Directions for this task
Find "Open the Blog" in the data below; transcribe the line it appears on and each line after it, exactly, to the end, and nothing else.

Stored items
┄┄┄┄┄┄┄┄┄┄

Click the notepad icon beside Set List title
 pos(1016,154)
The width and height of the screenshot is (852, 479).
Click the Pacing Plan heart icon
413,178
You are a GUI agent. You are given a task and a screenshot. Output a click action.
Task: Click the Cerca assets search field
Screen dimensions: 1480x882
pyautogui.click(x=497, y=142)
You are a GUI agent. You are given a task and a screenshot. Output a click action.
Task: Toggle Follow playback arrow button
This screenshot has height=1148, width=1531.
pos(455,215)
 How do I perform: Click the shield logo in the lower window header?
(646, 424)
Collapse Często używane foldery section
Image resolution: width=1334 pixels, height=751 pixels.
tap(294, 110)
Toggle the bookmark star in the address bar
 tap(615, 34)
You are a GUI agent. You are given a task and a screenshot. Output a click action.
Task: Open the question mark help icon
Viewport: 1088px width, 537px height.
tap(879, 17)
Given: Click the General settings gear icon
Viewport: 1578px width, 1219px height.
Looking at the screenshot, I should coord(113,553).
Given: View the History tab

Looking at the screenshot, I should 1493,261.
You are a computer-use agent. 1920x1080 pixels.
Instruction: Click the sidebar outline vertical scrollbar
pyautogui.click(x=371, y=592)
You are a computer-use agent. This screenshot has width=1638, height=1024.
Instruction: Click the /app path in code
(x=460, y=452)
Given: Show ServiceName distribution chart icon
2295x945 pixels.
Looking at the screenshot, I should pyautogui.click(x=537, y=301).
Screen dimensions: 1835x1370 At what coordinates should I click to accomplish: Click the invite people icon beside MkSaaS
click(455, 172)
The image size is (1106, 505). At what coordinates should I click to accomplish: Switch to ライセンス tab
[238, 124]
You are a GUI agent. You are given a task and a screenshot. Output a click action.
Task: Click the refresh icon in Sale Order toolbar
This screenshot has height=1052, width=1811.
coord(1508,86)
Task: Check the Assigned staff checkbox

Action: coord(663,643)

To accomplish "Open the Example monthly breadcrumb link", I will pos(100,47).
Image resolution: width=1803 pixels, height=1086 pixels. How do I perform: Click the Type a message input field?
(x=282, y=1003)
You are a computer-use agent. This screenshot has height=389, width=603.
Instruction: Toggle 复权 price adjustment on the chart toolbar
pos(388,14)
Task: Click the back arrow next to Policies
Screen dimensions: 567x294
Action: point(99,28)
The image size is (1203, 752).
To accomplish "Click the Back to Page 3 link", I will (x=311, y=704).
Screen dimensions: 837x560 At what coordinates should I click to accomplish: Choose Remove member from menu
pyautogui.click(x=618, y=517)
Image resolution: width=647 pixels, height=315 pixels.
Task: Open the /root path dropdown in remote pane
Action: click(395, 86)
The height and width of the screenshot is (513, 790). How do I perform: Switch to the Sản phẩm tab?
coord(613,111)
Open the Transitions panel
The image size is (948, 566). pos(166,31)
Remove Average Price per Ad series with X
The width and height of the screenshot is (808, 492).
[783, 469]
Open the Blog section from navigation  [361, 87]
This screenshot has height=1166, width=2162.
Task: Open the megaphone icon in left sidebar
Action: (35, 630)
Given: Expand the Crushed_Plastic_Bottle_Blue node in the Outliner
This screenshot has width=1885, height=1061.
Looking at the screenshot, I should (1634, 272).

┄┄┄┄┄┄┄┄┄┄

Answer box
Open the Blog section from navigation  [361, 87]
This screenshot has height=1166, width=2162.
Task: Open the megaphone icon in left sidebar
Action: (35, 630)
Given: Expand the Crushed_Plastic_Bottle_Blue node in the Outliner
This screenshot has width=1885, height=1061.
Looking at the screenshot, I should (1634, 272).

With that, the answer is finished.